Do this: Turn the records, from the first line through the line containing "I will 82,795.", into a numbered list, leaving out blank lines.

Extracted records:
+ + +

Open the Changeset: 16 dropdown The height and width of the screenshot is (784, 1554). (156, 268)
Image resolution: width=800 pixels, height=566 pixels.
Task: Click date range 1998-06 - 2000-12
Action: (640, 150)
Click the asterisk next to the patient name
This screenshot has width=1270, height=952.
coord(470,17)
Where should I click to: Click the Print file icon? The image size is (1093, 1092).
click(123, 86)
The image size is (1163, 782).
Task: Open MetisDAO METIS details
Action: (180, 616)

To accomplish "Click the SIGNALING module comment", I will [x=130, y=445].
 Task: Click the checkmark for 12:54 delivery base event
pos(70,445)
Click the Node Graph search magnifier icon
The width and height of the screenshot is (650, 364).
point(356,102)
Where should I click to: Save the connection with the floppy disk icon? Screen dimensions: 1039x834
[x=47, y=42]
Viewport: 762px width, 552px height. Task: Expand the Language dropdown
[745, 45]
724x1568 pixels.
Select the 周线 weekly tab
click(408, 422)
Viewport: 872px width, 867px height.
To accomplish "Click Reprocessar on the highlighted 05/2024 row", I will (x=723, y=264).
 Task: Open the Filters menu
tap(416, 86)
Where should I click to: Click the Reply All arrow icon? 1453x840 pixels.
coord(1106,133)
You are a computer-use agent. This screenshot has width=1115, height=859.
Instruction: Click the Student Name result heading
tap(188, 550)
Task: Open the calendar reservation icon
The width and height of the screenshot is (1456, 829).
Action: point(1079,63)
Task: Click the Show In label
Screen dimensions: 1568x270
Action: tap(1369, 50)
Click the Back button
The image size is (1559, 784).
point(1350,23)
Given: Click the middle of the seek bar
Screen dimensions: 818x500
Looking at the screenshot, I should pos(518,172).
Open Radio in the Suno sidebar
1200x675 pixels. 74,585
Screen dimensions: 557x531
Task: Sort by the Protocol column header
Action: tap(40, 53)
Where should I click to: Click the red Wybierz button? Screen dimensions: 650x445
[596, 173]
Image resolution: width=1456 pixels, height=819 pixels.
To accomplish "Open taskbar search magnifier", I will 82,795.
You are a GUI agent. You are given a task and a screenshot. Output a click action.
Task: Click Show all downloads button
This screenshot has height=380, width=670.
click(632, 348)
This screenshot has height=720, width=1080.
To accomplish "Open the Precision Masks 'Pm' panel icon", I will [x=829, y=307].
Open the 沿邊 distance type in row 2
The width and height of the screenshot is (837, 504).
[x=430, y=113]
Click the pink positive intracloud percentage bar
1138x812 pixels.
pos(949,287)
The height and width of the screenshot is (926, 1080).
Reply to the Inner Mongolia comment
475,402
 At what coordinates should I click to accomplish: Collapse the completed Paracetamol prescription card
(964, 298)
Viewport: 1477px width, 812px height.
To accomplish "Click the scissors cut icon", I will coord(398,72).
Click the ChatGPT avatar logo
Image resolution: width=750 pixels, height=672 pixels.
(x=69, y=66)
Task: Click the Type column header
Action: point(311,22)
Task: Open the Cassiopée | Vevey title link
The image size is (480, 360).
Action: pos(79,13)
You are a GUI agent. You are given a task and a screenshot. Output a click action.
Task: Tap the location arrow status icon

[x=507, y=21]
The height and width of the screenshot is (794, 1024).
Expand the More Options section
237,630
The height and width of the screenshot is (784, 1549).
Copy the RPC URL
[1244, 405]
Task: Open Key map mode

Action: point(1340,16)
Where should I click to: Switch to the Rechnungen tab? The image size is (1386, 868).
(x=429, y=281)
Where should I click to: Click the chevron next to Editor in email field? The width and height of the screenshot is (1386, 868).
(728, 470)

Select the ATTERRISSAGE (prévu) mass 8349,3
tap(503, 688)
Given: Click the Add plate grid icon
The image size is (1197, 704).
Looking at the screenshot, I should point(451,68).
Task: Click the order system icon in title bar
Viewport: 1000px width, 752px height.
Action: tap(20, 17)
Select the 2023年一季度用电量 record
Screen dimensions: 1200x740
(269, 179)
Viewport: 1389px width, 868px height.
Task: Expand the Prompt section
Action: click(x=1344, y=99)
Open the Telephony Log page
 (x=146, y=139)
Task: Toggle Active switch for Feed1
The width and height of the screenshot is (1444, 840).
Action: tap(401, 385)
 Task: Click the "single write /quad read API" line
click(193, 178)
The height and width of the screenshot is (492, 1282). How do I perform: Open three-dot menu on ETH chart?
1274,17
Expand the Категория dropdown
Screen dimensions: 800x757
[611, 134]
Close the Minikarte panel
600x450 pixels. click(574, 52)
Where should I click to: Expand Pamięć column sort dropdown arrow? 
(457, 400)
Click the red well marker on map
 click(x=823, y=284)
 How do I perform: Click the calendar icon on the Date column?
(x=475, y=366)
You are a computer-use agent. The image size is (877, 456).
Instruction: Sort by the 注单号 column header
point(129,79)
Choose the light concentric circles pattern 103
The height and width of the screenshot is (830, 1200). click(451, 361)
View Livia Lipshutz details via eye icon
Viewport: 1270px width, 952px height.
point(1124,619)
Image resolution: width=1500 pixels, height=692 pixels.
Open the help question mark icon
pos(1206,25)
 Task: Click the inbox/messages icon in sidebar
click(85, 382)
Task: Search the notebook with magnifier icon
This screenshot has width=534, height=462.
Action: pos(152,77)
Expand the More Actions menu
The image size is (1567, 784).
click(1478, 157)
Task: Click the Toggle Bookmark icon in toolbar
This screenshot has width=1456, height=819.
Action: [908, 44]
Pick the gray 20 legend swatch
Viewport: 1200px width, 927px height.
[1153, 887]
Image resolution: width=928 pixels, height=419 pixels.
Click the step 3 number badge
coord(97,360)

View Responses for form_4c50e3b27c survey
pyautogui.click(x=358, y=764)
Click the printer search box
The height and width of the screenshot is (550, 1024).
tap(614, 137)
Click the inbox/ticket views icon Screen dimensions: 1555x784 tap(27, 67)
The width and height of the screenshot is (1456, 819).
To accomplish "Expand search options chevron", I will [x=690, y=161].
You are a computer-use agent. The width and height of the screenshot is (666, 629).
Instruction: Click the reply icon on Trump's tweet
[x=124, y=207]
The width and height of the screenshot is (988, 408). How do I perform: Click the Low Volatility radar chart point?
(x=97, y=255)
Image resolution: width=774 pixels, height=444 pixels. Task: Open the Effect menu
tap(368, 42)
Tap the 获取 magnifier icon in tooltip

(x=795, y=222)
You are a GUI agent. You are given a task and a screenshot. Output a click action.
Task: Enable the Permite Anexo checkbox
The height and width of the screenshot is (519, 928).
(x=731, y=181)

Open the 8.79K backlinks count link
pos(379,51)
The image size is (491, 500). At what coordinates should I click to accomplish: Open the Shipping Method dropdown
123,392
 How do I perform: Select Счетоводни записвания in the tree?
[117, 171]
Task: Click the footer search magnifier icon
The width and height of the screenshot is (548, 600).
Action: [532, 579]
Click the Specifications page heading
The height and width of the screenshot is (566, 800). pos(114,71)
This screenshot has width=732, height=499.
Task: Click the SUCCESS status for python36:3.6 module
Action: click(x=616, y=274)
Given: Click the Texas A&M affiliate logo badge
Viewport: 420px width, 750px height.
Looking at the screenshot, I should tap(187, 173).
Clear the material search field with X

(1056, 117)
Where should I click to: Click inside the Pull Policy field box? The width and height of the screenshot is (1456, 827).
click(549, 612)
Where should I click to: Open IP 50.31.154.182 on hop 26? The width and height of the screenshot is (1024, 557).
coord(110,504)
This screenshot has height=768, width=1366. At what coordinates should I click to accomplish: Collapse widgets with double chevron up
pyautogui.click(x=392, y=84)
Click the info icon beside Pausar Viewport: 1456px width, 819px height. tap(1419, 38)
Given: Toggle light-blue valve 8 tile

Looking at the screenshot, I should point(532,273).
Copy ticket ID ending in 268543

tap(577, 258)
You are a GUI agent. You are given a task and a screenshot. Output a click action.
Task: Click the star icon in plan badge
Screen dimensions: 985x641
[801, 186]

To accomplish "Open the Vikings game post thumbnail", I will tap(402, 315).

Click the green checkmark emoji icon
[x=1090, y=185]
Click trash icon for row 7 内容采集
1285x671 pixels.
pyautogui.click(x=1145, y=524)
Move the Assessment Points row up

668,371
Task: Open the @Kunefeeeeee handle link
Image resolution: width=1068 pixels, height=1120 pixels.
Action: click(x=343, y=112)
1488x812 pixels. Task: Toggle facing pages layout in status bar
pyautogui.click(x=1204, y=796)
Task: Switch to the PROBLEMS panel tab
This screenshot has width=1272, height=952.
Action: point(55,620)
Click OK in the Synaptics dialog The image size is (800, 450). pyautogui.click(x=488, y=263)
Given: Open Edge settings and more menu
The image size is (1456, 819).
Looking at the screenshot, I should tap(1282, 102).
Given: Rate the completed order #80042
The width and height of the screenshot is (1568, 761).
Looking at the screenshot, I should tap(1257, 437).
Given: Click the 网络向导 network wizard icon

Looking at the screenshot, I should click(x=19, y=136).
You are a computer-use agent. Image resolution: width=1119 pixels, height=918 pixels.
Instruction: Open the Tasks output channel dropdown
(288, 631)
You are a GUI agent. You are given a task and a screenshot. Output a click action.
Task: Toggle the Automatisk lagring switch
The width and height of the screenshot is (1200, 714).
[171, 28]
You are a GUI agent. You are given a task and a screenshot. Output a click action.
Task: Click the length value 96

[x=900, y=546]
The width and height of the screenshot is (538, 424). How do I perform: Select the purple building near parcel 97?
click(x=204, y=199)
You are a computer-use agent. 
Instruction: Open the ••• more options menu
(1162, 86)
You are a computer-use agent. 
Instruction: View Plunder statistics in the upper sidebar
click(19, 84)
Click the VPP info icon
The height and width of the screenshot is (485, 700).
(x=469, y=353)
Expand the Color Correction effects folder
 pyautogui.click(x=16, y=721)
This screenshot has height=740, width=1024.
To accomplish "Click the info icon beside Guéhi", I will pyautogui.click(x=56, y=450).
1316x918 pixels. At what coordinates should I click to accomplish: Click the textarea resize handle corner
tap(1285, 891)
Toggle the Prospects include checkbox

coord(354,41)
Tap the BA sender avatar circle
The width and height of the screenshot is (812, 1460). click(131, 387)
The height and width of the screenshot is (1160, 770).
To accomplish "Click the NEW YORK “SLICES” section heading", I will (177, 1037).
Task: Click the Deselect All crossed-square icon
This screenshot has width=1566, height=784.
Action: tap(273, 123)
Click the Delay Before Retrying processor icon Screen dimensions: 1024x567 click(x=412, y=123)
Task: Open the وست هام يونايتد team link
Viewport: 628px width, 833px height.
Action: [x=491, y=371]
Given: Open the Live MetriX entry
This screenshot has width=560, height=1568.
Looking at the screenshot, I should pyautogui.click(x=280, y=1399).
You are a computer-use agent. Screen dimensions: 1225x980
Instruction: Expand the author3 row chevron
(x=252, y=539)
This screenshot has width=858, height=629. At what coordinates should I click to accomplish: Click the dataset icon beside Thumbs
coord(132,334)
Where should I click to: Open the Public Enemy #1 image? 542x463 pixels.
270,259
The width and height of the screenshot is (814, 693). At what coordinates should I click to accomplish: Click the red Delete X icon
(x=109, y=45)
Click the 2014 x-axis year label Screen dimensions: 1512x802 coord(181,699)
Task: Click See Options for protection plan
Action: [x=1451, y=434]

+ + +

Solution for this exercise:
1. Open the Changeset: 16 dropdown The height and width of the screenshot is (784, 1554). (156, 268)
2. Image resolution: width=800 pixels, height=566 pixels.
3. Task: Click date range 1998-06 - 2000-12
4. Action: (640, 150)
5. Click the asterisk next to the patient name
6. This screenshot has width=1270, height=952.
7. coord(470,17)
8. Where should I click to: Click the Print file icon? The image size is (1093, 1092).
9. click(123, 86)
10. The image size is (1163, 782).
11. Task: Open MetisDAO METIS details
12. Action: (180, 616)
13. To accomplish "Click the SIGNALING module comment", I will [x=130, y=445].
14.  Task: Click the checkmark for 12:54 delivery base event
15. pos(70,445)
16. Click the Node Graph search magnifier icon
17. The width and height of the screenshot is (650, 364).
18. point(356,102)
19. Where should I click to: Save the connection with the floppy disk icon? Screen dimensions: 1039x834
20. [x=47, y=42]
21. Viewport: 762px width, 552px height. Task: Expand the Language dropdown
22. [745, 45]
23. 724x1568 pixels.
24. Select the 周线 weekly tab
25. click(408, 422)
26. Viewport: 872px width, 867px height.
27. To accomplish "Click Reprocessar on the highlighted 05/2024 row", I will (x=723, y=264).
28.  Task: Open the Filters menu
29. tap(416, 86)
30. Where should I click to: Click the Reply All arrow icon? 1453x840 pixels.
31. coord(1106,133)
32. You are a computer-use agent. This screenshot has width=1115, height=859.
33. Instruction: Click the Student Name result heading
34. tap(188, 550)
35. Task: Open the calendar reservation icon
36. The width and height of the screenshot is (1456, 829).
37. Action: point(1079,63)
38. Task: Click the Show In label
39. Screen dimensions: 1568x270
40. Action: tap(1369, 50)
41. Click the Back button
42. The image size is (1559, 784).
43. point(1350,23)
44. Given: Click the middle of the seek bar
45. Screen dimensions: 818x500
46. Looking at the screenshot, I should pos(518,172).
47. Open Radio in the Suno sidebar
48. 1200x675 pixels. 74,585
49. Screen dimensions: 557x531
50. Task: Sort by the Protocol column header
51. Action: tap(40, 53)
52. Where should I click to: Click the red Wybierz button? Screen dimensions: 650x445
53. [596, 173]
54. Image resolution: width=1456 pixels, height=819 pixels.
55. To accomplish "Open taskbar search magnifier", I will 82,795.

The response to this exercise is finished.